_Exercise requirements_
Reproduce word for word the stretch of items from the line containing "At what (x,y)" through the end of the items, leaving out the pictures.

_Stored data_

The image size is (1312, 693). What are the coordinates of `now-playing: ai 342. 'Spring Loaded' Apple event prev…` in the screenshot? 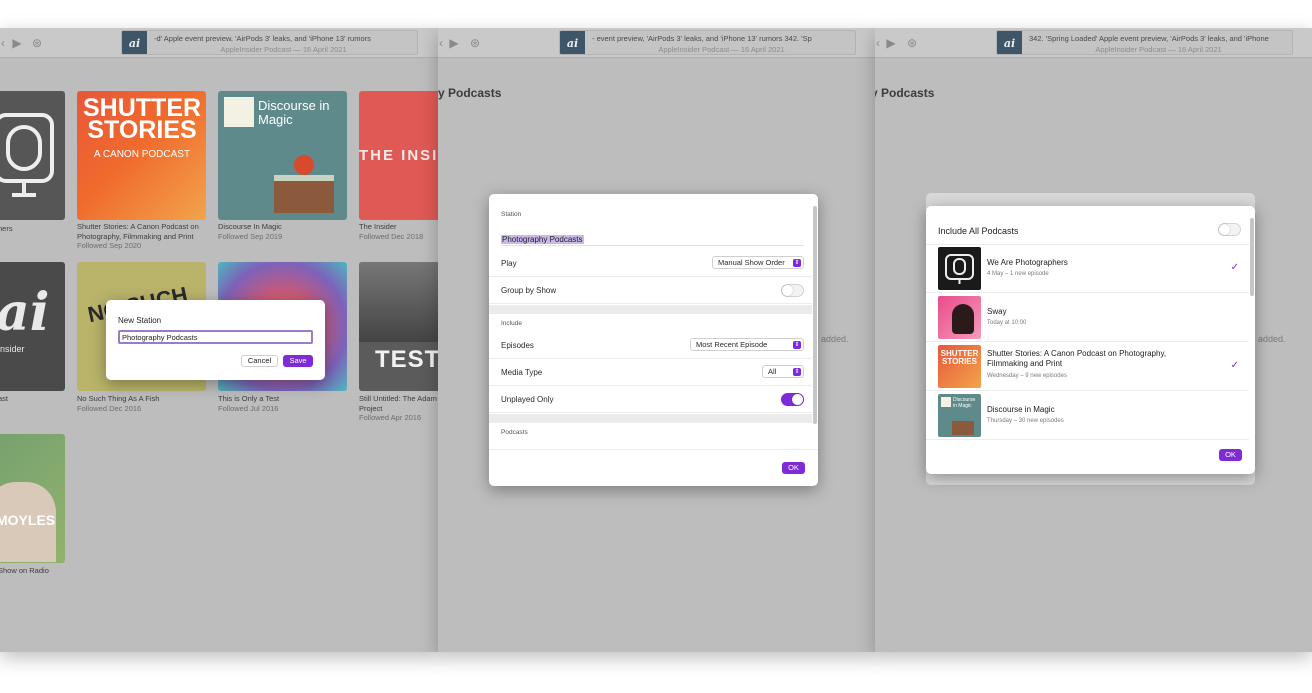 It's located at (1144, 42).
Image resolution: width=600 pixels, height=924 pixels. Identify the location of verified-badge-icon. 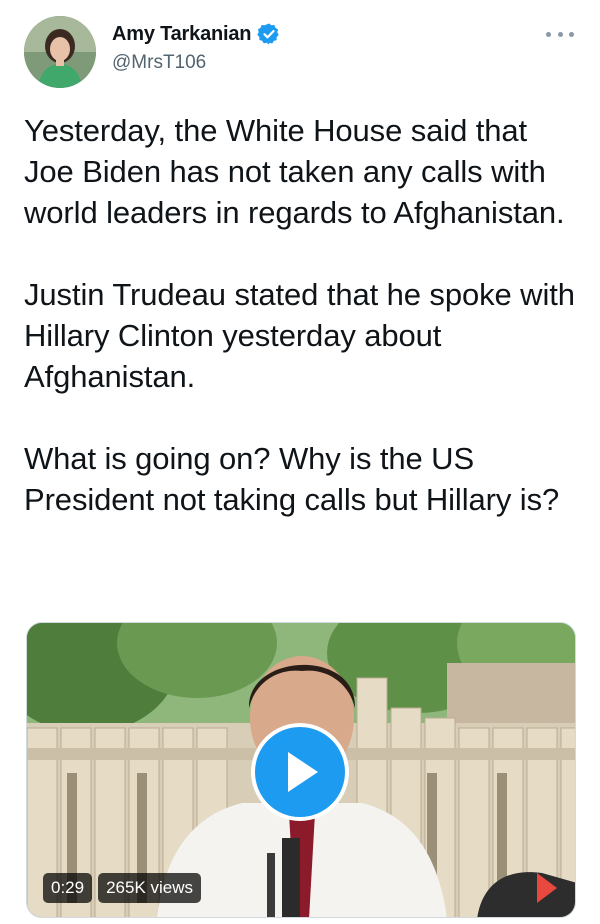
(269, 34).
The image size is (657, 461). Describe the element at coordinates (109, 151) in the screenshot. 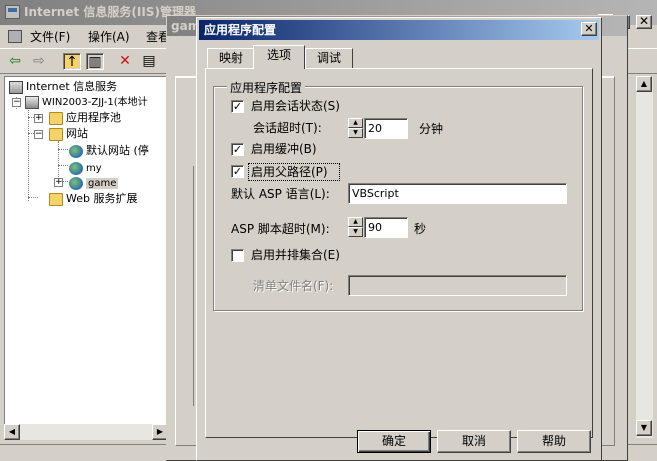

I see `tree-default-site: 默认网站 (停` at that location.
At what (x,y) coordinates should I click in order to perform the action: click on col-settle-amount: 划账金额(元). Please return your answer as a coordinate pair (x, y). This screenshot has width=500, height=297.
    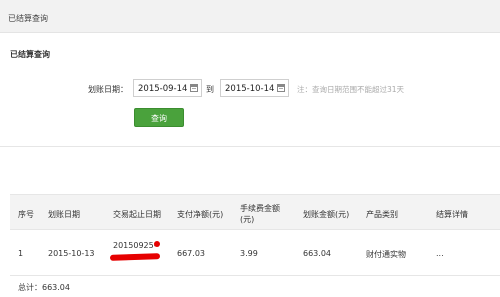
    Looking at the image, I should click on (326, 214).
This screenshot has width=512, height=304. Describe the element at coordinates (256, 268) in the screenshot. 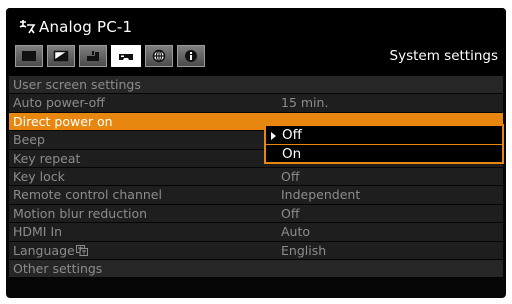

_Output of the task_
At what (x,y) coordinates should I click in order to perform the action: click on col-settle-amount: 划账金额(元). Please return your answer as a coordinate pair (x, y). This screenshot has width=500, height=297.
    Looking at the image, I should click on (326, 214).
This screenshot has width=512, height=304. Describe the element at coordinates (256, 268) in the screenshot. 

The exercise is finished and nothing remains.